Patrice Kohl, an assistant professor at UCF’s Nicholson School of Communication and Media, was the lead author of a study about public opinion on gene editing and wildlife published in Conservation Biology.

The study analyzed data from a nationally representative survey of 1,600 U.S. adults between December 2016 and January 2017. Here are a few outtakes

*Overall, respondents significantly perceived the risks of gene editing wildlife as outweighing the benefits.

*More than 80 percent of respondents believed gene editing in wildlife to be at least somewhat risky to nature and humans.

*Between 55 and 63 percent of respondents thought gene editing would benefit nature and humans.

*Individuals who strongly believe in the authority of scientific knowledge perceived gene editing in wildlife as more beneficial and less risky.

*Respondents found gene editing to help species survive more morally acceptable than using it to reduce or eliminate species.

*Despite skepticism about the technology, respondents might still support gene editing for wildlife management.

In an article published by the University, Kohl asked an intriguing question.

“What if you introduce a gene-edited rat to reduce their populations on an island, and then that rat escapes the island, and you drive that rat species extinct?” Kohl says. 

“That has consequences for everyone across the entire planet.”

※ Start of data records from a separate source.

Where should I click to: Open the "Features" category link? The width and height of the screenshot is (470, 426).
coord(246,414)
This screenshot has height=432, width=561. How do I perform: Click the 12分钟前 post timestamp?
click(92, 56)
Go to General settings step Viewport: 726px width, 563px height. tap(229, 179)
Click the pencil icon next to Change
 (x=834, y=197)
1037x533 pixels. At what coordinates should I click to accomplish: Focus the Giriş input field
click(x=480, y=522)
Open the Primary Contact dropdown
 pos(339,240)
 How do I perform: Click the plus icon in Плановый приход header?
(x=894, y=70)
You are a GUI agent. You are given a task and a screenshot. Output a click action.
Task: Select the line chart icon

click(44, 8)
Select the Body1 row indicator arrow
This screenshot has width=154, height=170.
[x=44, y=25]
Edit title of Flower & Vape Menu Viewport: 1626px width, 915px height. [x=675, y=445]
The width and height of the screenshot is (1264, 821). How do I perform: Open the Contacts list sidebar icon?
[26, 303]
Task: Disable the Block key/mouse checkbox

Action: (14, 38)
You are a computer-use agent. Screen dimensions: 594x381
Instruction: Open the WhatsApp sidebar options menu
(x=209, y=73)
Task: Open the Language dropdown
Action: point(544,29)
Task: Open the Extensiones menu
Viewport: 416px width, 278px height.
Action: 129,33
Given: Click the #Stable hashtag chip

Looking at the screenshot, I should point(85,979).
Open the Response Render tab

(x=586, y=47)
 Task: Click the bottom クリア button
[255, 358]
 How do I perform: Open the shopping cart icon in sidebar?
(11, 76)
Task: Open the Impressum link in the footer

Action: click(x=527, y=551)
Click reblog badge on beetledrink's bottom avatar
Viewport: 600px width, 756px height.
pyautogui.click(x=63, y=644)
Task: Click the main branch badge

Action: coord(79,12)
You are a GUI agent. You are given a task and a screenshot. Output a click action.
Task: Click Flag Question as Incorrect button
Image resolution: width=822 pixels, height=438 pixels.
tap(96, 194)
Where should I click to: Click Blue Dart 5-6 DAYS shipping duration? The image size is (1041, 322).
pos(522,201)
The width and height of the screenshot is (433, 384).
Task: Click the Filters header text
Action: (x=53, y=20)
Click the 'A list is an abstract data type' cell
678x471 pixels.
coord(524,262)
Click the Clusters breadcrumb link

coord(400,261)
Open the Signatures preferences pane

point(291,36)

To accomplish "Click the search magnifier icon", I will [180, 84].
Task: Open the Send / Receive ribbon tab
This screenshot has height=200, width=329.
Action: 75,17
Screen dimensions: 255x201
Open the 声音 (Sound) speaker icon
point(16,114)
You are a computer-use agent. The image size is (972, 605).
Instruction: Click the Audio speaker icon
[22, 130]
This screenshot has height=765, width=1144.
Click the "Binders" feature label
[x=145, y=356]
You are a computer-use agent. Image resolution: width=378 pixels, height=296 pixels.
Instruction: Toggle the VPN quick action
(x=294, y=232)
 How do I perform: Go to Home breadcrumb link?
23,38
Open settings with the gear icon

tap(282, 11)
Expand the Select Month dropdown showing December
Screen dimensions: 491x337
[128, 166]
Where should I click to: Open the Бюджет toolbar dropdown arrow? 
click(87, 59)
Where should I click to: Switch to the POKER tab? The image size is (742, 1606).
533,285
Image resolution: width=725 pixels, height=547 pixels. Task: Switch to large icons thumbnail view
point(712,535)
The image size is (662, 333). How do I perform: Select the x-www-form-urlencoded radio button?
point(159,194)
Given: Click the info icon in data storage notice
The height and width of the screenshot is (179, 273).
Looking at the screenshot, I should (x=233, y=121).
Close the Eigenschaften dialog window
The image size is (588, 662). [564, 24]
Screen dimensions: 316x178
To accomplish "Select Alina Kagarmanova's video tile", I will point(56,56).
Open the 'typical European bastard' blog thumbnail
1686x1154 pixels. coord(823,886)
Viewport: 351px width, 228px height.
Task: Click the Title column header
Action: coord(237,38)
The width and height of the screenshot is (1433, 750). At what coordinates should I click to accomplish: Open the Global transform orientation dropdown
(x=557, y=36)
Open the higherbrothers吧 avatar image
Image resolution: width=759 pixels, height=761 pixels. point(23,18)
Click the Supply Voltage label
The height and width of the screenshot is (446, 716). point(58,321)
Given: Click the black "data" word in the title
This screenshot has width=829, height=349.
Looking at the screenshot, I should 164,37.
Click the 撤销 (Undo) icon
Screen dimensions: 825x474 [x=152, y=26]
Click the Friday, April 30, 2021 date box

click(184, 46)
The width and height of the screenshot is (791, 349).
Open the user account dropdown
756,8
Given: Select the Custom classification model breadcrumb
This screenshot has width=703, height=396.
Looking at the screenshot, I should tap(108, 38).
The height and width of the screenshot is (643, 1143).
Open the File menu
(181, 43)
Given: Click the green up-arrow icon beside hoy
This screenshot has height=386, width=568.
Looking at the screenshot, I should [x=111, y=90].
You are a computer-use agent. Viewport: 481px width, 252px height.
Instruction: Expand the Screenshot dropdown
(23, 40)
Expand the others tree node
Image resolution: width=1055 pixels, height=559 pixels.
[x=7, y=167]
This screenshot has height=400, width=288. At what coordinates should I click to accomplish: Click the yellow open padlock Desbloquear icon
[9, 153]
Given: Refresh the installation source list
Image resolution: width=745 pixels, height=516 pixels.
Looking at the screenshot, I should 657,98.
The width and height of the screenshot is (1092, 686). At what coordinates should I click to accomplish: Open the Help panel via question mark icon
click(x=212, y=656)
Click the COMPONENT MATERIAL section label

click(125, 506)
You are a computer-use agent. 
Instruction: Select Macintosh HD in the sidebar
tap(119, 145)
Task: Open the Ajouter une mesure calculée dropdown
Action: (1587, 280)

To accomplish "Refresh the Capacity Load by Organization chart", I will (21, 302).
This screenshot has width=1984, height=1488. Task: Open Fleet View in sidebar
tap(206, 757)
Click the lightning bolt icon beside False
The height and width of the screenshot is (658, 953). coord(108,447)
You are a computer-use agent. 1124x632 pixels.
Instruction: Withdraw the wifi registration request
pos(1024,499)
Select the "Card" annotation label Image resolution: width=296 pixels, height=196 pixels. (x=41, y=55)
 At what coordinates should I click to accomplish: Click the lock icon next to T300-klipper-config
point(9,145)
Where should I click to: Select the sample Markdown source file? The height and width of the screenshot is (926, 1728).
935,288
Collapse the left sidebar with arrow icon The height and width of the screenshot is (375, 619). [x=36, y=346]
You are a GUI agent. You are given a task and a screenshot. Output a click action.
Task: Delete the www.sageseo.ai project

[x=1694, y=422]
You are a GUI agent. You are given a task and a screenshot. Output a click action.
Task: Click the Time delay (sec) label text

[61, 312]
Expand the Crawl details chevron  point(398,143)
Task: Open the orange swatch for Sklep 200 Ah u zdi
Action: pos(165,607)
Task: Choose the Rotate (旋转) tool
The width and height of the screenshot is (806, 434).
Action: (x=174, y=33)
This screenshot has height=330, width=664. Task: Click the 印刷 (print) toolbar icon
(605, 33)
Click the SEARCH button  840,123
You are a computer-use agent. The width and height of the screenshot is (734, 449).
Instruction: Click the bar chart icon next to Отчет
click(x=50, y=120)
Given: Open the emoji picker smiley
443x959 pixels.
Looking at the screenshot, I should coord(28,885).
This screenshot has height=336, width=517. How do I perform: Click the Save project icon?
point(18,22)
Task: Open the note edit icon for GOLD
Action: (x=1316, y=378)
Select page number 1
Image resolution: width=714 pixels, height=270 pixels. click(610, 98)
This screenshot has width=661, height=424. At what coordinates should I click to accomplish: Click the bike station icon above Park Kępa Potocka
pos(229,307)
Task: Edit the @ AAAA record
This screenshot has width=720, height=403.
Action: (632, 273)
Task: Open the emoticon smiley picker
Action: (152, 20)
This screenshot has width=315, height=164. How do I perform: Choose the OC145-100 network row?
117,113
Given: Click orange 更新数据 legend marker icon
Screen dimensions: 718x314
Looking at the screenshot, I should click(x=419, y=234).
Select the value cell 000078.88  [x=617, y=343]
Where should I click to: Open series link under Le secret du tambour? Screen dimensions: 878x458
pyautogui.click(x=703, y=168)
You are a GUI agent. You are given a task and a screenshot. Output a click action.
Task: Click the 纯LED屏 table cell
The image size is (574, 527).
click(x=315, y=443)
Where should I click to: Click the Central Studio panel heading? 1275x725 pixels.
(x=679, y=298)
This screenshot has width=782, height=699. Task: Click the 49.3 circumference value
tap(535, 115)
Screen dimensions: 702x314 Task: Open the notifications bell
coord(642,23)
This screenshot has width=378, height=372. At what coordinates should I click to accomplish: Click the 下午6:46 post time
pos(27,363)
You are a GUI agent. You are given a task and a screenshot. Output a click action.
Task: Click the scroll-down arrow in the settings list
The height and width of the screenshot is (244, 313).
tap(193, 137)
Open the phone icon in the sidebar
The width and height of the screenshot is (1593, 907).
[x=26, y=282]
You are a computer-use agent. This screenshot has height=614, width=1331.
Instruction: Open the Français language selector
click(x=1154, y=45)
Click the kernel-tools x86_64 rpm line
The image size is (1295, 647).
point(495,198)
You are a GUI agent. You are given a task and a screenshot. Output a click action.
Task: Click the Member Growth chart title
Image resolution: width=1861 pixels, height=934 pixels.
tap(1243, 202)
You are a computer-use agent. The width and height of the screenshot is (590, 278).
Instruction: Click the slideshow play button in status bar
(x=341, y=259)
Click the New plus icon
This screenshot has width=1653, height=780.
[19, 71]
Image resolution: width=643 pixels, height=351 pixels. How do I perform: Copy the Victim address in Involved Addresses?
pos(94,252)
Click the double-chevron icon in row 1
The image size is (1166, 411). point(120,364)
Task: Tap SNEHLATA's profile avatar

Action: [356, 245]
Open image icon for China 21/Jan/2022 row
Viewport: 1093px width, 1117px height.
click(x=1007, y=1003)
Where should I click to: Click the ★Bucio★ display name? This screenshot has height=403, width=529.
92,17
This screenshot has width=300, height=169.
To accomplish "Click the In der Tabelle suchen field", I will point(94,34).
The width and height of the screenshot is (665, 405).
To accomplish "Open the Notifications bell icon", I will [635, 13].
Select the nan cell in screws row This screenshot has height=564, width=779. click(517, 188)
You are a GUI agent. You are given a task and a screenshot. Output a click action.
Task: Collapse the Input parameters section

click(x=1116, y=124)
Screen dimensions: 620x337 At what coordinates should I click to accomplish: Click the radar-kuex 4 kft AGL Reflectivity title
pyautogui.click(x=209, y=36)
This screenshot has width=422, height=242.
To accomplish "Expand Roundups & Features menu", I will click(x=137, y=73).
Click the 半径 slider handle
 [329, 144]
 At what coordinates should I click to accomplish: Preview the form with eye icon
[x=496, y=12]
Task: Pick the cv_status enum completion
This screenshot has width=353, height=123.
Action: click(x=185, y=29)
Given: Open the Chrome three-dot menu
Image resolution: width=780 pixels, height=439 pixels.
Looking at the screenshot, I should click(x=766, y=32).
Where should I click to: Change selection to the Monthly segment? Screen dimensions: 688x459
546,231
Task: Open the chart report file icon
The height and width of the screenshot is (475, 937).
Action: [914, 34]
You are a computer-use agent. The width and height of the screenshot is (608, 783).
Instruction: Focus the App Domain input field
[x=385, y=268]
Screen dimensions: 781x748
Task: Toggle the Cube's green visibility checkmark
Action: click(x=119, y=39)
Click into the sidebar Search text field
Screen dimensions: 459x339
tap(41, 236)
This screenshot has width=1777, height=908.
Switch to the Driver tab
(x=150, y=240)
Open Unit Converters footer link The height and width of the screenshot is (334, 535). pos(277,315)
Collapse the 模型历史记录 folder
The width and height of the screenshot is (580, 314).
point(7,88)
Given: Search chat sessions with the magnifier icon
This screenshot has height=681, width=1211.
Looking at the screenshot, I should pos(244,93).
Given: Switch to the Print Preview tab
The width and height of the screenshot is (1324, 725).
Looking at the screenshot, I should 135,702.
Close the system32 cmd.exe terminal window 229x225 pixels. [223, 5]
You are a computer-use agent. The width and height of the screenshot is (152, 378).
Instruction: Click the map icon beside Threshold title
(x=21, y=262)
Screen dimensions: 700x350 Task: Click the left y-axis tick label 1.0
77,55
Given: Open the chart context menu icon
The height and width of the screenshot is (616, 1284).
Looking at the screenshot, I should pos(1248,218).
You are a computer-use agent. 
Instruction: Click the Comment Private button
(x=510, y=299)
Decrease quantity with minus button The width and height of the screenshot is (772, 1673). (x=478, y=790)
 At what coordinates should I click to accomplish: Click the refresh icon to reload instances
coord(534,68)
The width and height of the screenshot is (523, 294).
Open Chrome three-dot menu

Implications For The Future

Just like artificial intelligence has changed the world radically in a short span, cloning, and gene editing will experience similar leaps in advancement and be employed even more in wildlife management.

In reality, cloned Marco Polo sheep on ranches would on the surface present no more of a threat to wild sheep for example than dozens of different domestic varieties or species like aoudad. If importing these sheep and someone propagating them for hunting had been legal and done under specific guidelines, there wouldn’t be a story here.

But what happened here takes us into entirely new territory.

Is it possible that unchecked cloning could make cloned specimens and their offspring inadvertently more susceptible to health issues that spread to native wildlife?

If the illegal cloning of wild sheep started in 2015, what about gene editing of herds of various animals?

Are there herds that have gene-edited specimens that might cause them to grow larger horns, grow more quickly, or have better reproduction but also have negative side effects that could impact wild sheep that come in contact with them?

When I first started investigating this story, I contacted Texas Parks & Wildlife Big Game Program Director Mitch Lockwood and asked about the legality of cloning wildlife in Texas.

“TPWD does not have regulatory authority over exotic wildlife, but cloning white-tailed deer and mule deer is prohibited,” Lockwood said.

That means exotic stock like red sheep, axis deer, or markhor, all of which are successfully propagated in a thriving exotic hunting market, could be cloned or have gene editing done.

Technology is neutral. What is done with it can either do great good or completely the opposite.

Whether we like it or not, cloning and gene editing are now part of the equation of wildlife, and it has already involved wild sheep.

We’ve entered a brave new world where, for the first time in my career, a story seems more like science fiction than reality, so I find it proper to end with something Steven Spielberg, director of Jurassic Park, said about cloning during the film’s media promotion.

He called cloning of wildlife “A science of eventuality.”

Anthropologist Hendrik Poinar more recently said, “I laughed when Steven Spielberg said that cloning extinct animals was inevitable. But I’m not laughing anymore…”

If a man from Montana can spend a few thousand dollars and send argali tissue to Mexico and get cloned embryos sent back to his ranch, what other wildlife has already been cloned?

What impact could it have on native wildlife?

That’s the question we need to be asking.